(Stored records)
______
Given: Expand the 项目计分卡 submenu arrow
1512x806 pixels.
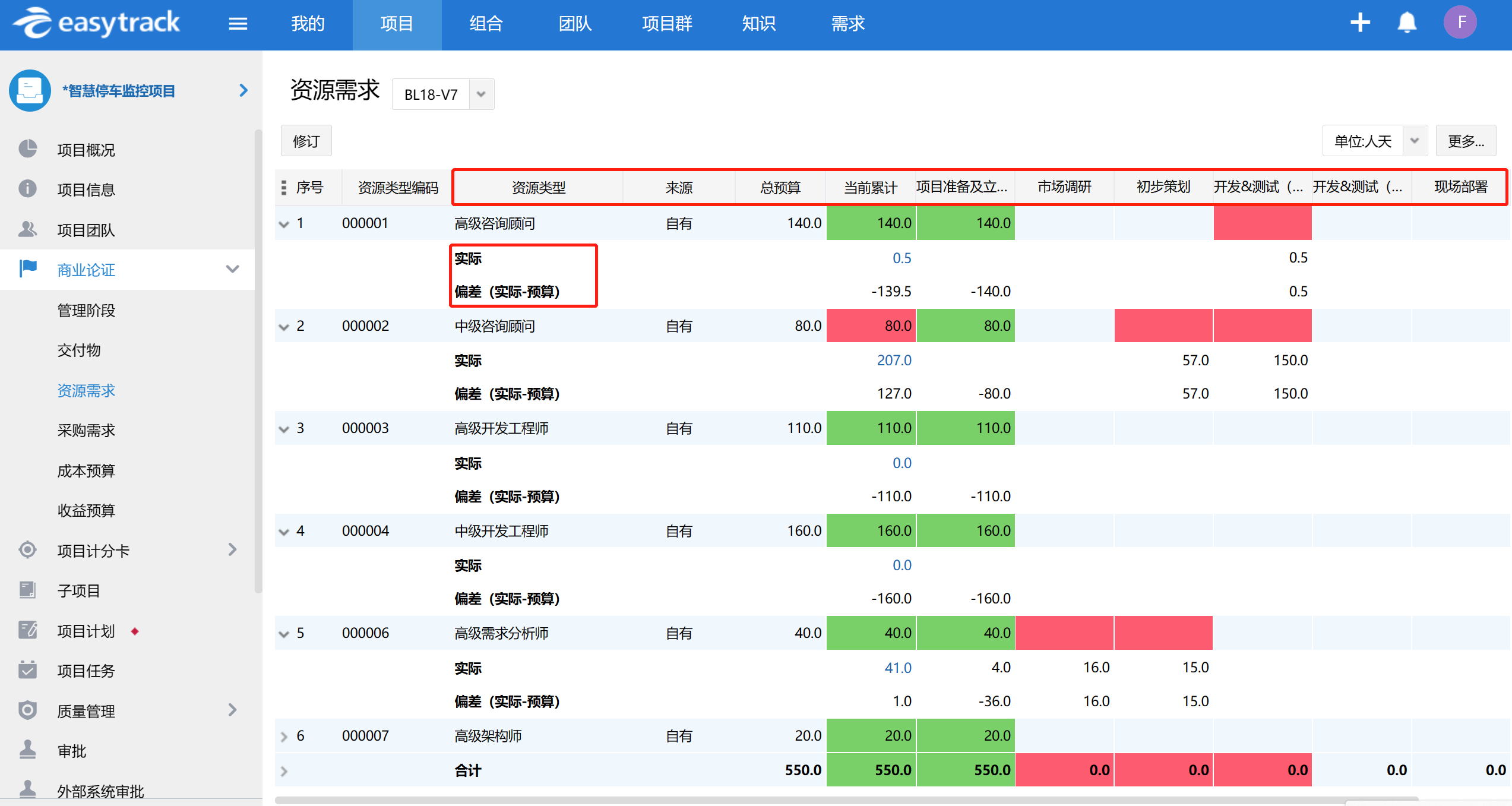Looking at the screenshot, I should (x=232, y=550).
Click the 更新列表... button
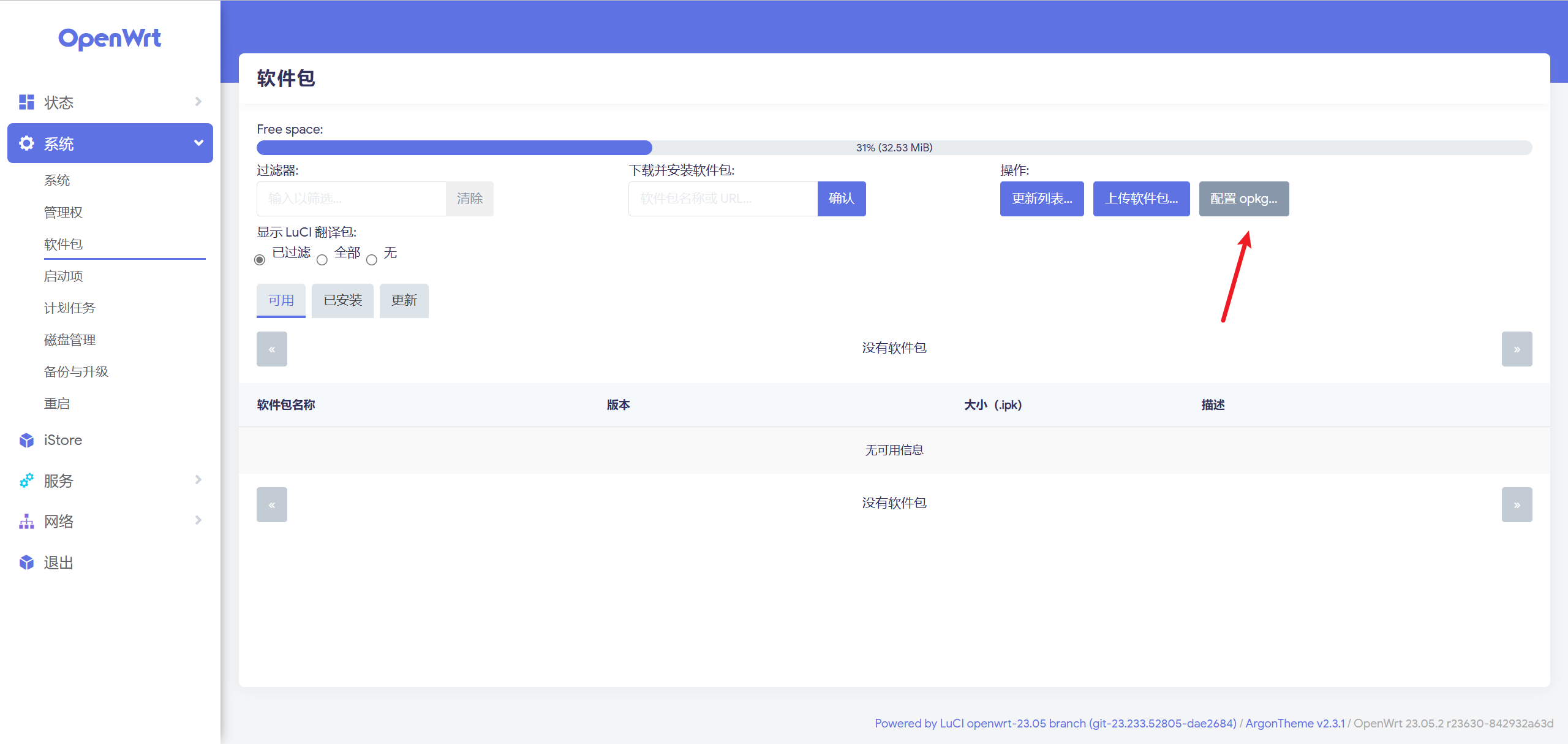The image size is (1568, 744). (1041, 199)
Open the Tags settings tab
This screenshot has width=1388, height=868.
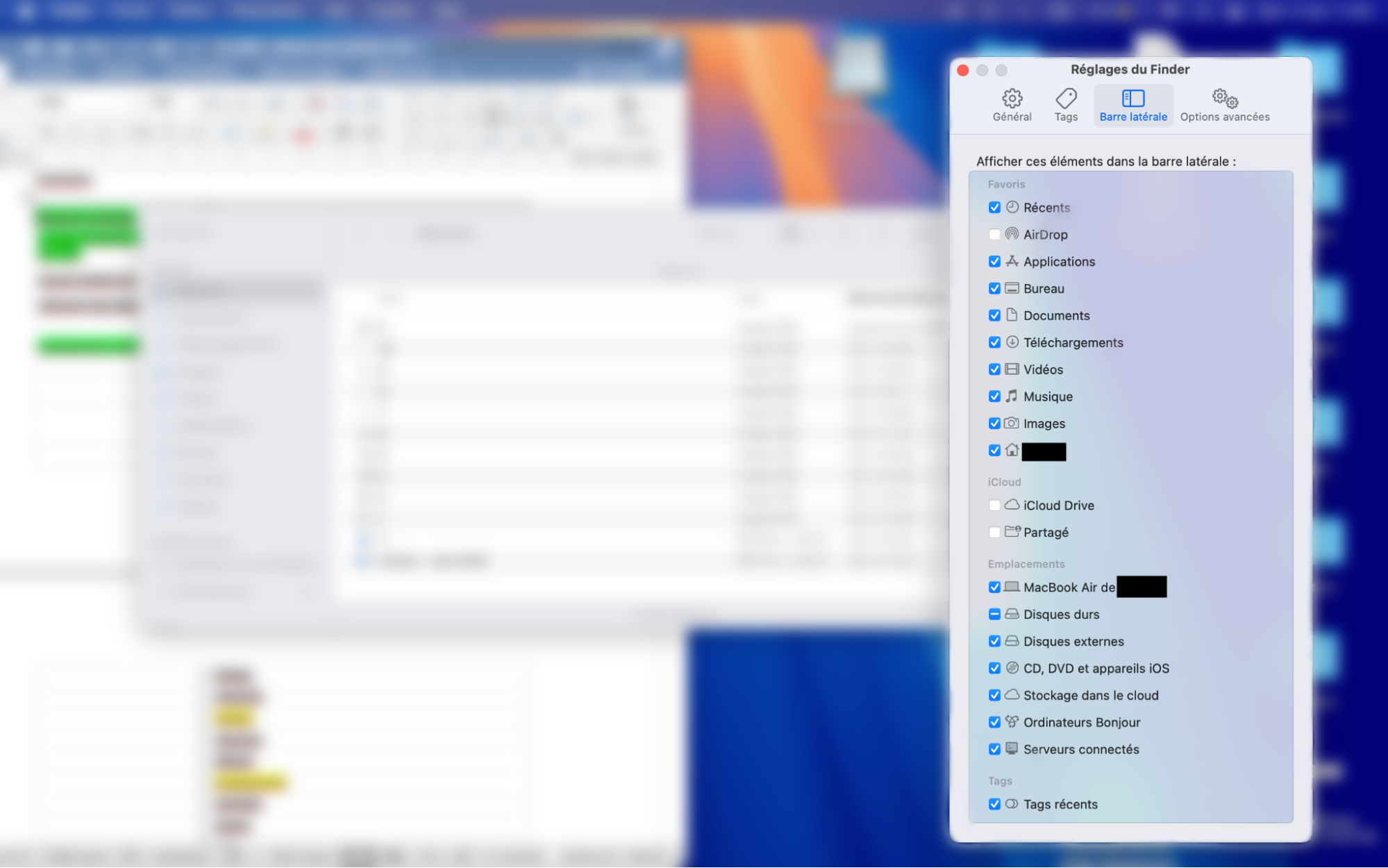1066,105
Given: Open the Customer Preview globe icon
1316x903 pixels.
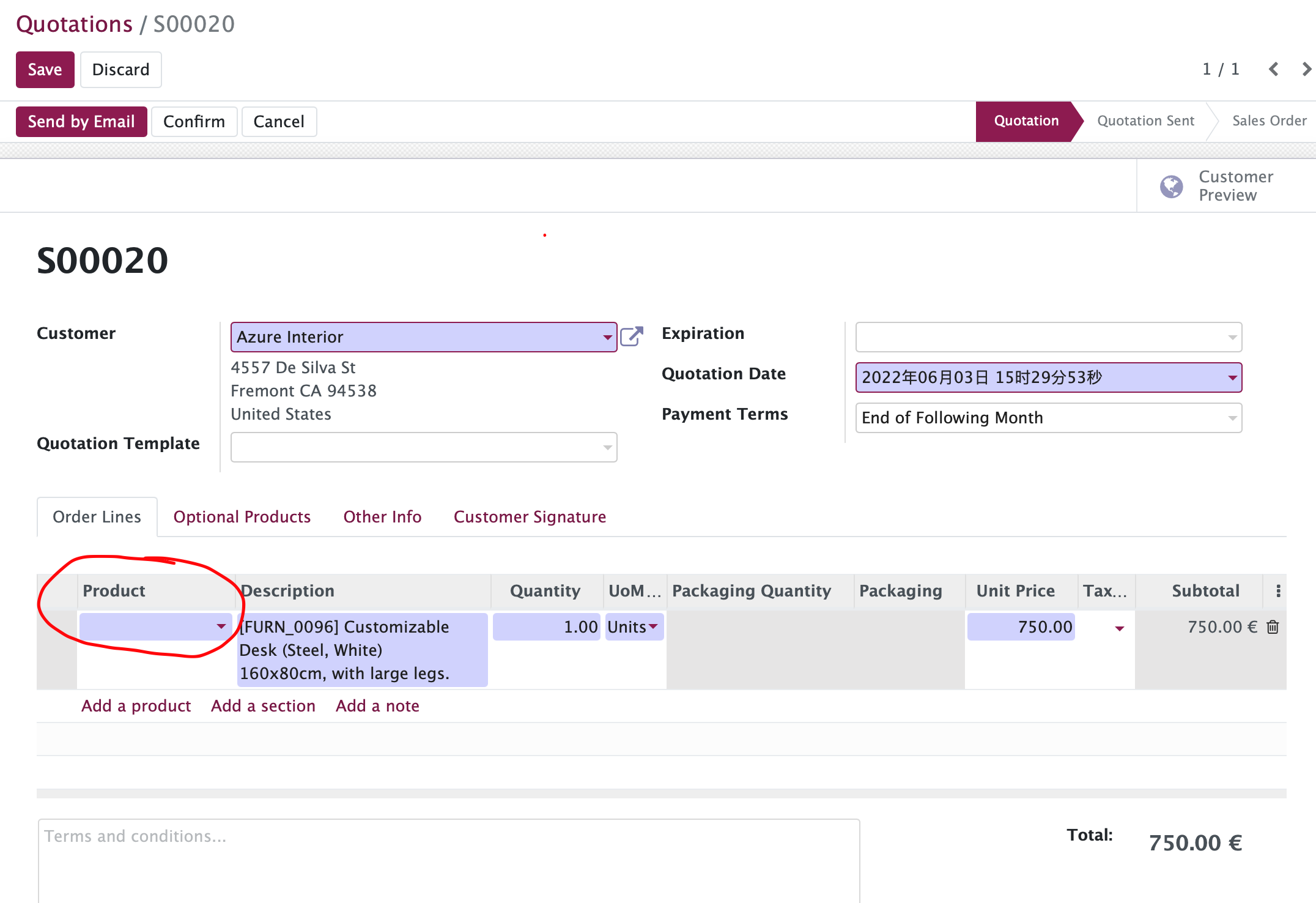Looking at the screenshot, I should tap(1170, 185).
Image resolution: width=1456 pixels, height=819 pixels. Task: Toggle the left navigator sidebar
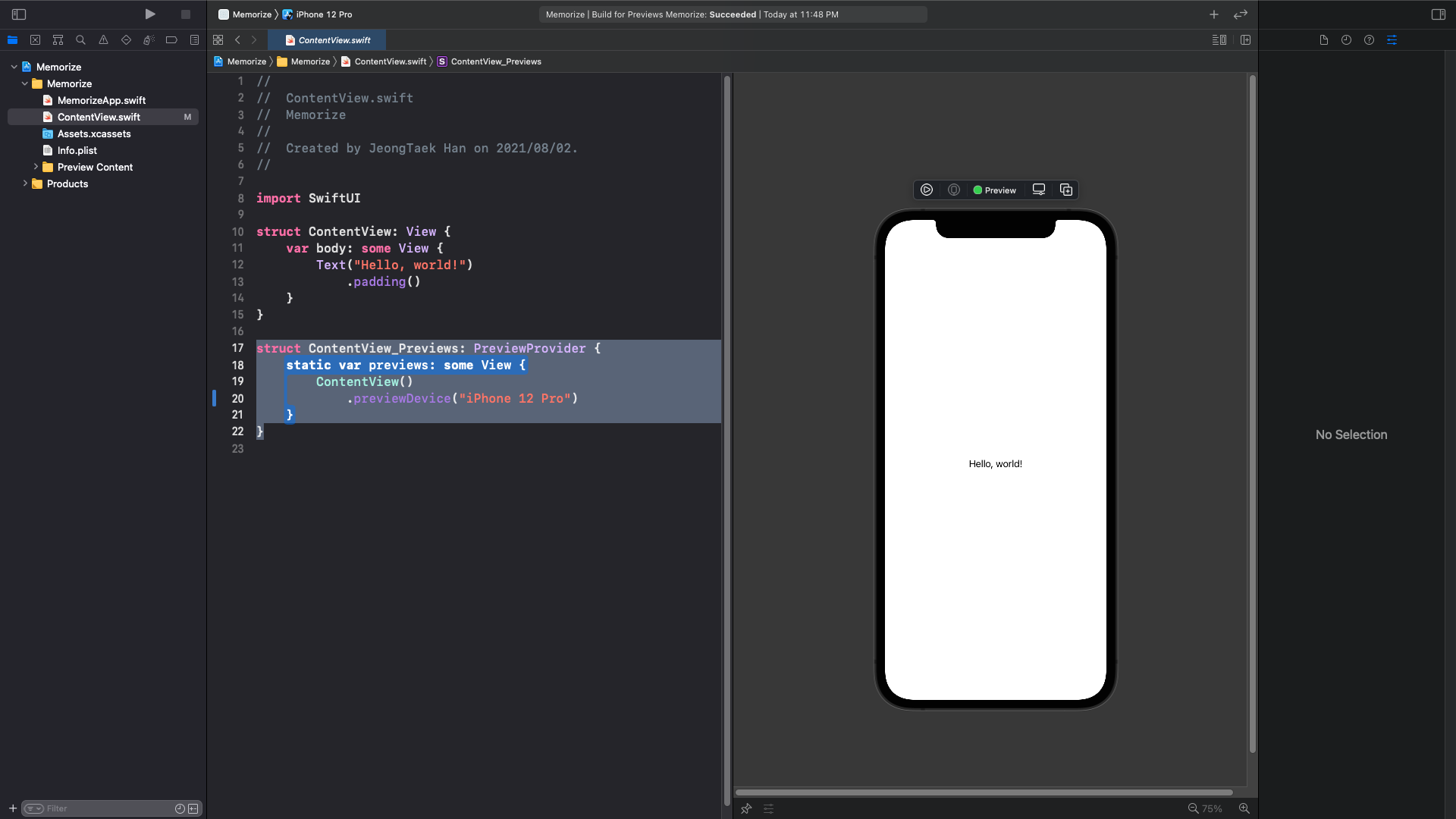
______
- Directions for this task -
In your copy, restate the data above word for word but leave out any picture.

- Answer area -
Given: Expand the 项目计分卡 submenu arrow
1512x806 pixels.
Looking at the screenshot, I should (x=232, y=550).
Click the 更新列表... button
The image size is (1568, 744). (1041, 199)
Open the Tags settings tab
This screenshot has width=1388, height=868.
1066,105
Given: Open the Customer Preview globe icon
1316x903 pixels.
Looking at the screenshot, I should tap(1170, 185).
Image resolution: width=1456 pixels, height=819 pixels. Task: Toggle the left navigator sidebar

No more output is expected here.